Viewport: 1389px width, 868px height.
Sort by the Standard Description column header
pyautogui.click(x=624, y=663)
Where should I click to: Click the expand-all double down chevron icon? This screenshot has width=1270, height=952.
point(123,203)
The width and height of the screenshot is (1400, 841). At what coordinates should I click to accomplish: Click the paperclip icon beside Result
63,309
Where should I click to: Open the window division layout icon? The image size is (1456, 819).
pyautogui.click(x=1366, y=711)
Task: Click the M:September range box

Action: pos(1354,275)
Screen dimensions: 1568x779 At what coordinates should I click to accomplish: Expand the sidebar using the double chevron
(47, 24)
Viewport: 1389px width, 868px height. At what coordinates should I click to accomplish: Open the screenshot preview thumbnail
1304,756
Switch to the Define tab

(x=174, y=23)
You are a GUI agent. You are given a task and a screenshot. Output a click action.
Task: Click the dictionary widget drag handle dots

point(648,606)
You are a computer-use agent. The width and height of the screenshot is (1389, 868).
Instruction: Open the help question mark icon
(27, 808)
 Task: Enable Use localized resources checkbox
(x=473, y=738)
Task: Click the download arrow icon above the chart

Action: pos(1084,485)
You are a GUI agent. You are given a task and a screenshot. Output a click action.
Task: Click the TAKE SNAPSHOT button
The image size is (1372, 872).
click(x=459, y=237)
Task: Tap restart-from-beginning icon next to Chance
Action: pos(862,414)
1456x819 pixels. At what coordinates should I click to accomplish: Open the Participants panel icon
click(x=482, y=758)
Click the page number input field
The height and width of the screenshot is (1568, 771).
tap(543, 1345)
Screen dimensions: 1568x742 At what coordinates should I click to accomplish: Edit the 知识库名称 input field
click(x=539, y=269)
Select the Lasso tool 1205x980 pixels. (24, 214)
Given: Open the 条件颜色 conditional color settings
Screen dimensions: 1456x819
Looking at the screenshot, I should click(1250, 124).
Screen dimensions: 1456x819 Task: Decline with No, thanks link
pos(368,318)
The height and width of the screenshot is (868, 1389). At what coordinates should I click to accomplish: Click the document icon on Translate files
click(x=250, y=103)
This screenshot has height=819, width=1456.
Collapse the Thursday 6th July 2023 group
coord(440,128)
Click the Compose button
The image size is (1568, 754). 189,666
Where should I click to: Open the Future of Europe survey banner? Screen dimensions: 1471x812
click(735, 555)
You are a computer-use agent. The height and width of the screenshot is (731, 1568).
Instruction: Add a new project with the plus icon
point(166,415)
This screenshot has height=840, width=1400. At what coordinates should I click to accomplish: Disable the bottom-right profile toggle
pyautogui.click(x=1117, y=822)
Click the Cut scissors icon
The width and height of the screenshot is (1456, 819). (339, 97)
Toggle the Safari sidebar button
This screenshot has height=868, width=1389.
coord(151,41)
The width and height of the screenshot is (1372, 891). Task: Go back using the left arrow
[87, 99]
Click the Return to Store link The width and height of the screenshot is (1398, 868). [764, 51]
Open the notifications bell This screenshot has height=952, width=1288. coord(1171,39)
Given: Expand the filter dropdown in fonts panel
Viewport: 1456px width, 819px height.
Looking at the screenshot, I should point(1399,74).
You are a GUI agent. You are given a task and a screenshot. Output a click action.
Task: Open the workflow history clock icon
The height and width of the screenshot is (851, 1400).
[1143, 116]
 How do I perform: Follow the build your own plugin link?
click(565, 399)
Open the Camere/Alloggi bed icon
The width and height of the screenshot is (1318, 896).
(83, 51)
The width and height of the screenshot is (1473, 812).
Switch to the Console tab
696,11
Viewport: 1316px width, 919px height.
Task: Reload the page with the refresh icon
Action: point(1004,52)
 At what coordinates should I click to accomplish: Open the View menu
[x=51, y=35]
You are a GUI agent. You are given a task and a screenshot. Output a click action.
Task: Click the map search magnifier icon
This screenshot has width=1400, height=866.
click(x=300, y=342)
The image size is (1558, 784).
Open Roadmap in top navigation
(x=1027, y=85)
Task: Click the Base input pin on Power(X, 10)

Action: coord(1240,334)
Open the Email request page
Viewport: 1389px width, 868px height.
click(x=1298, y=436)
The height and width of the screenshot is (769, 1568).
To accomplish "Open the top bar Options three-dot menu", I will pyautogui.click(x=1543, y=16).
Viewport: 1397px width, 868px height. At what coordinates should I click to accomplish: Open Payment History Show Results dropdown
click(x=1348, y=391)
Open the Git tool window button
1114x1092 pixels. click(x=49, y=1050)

---+---

### WHAT TO WORK ON
Without omitting anything, retype all of the material above exactly.

### EXERCISE RESULT
Viewport: 1389px width, 868px height.
Sort by the Standard Description column header
pyautogui.click(x=624, y=663)
Where should I click to: Click the expand-all double down chevron icon? This screenshot has width=1270, height=952.
point(123,203)
The width and height of the screenshot is (1400, 841). At what coordinates should I click to accomplish: Click the paperclip icon beside Result
63,309
Where should I click to: Open the window division layout icon? The image size is (1456, 819).
pyautogui.click(x=1366, y=711)
Task: Click the M:September range box

Action: pos(1354,275)
Screen dimensions: 1568x779 At what coordinates should I click to accomplish: Expand the sidebar using the double chevron
(47, 24)
Viewport: 1389px width, 868px height. At what coordinates should I click to accomplish: Open the screenshot preview thumbnail
1304,756
Switch to the Define tab

(x=174, y=23)
You are a GUI agent. You are given a task and a screenshot. Output a click action.
Task: Click the dictionary widget drag handle dots

point(648,606)
You are a computer-use agent. The width and height of the screenshot is (1389, 868).
Instruction: Open the help question mark icon
(27, 808)
 Task: Enable Use localized resources checkbox
(x=473, y=738)
Task: Click the download arrow icon above the chart

Action: pos(1084,485)
You are a GUI agent. You are given a task and a screenshot. Output a click action.
Task: Click the TAKE SNAPSHOT button
The image size is (1372, 872).
click(x=459, y=237)
Task: Tap restart-from-beginning icon next to Chance
Action: pos(862,414)
1456x819 pixels. At what coordinates should I click to accomplish: Open the Participants panel icon
click(x=482, y=758)
Click the page number input field
The height and width of the screenshot is (1568, 771).
tap(543, 1345)
Screen dimensions: 1568x742 At what coordinates should I click to accomplish: Edit the 知识库名称 input field
click(x=539, y=269)
Select the Lasso tool 1205x980 pixels. (24, 214)
Given: Open the 条件颜色 conditional color settings
Screen dimensions: 1456x819
Looking at the screenshot, I should click(1250, 124).
Screen dimensions: 1456x819 Task: Decline with No, thanks link
pos(368,318)
The height and width of the screenshot is (868, 1389). At what coordinates should I click to accomplish: Click the document icon on Translate files
click(x=250, y=103)
This screenshot has height=819, width=1456.
Collapse the Thursday 6th July 2023 group
coord(440,128)
Click the Compose button
The image size is (1568, 754). 189,666
Where should I click to: Open the Future of Europe survey banner? Screen dimensions: 1471x812
click(735, 555)
You are a computer-use agent. The height and width of the screenshot is (731, 1568).
Instruction: Add a new project with the plus icon
point(166,415)
This screenshot has height=840, width=1400. At what coordinates should I click to accomplish: Disable the bottom-right profile toggle
pyautogui.click(x=1117, y=822)
Click the Cut scissors icon
The width and height of the screenshot is (1456, 819). (339, 97)
Toggle the Safari sidebar button
This screenshot has height=868, width=1389.
coord(151,41)
The width and height of the screenshot is (1372, 891). Task: Go back using the left arrow
[87, 99]
Click the Return to Store link The width and height of the screenshot is (1398, 868). [764, 51]
Open the notifications bell This screenshot has height=952, width=1288. coord(1171,39)
Given: Expand the filter dropdown in fonts panel
Viewport: 1456px width, 819px height.
Looking at the screenshot, I should point(1399,74).
You are a GUI agent. You are given a task and a screenshot. Output a click action.
Task: Open the workflow history clock icon
The height and width of the screenshot is (851, 1400).
[1143, 116]
 How do I perform: Follow the build your own plugin link?
click(565, 399)
Open the Camere/Alloggi bed icon
The width and height of the screenshot is (1318, 896).
(83, 51)
The width and height of the screenshot is (1473, 812).
Switch to the Console tab
696,11
Viewport: 1316px width, 919px height.
Task: Reload the page with the refresh icon
Action: point(1004,52)
 At what coordinates should I click to accomplish: Open the View menu
[x=51, y=35]
You are a GUI agent. You are given a task and a screenshot. Output a click action.
Task: Click the map search magnifier icon
This screenshot has width=1400, height=866.
click(x=300, y=342)
The image size is (1558, 784).
Open Roadmap in top navigation
(x=1027, y=85)
Task: Click the Base input pin on Power(X, 10)

Action: coord(1240,334)
Open the Email request page
Viewport: 1389px width, 868px height.
click(x=1298, y=436)
The height and width of the screenshot is (769, 1568).
To accomplish "Open the top bar Options three-dot menu", I will pyautogui.click(x=1543, y=16).
Viewport: 1397px width, 868px height. At what coordinates should I click to accomplish: Open Payment History Show Results dropdown
click(x=1348, y=391)
Open the Git tool window button
1114x1092 pixels. click(x=49, y=1050)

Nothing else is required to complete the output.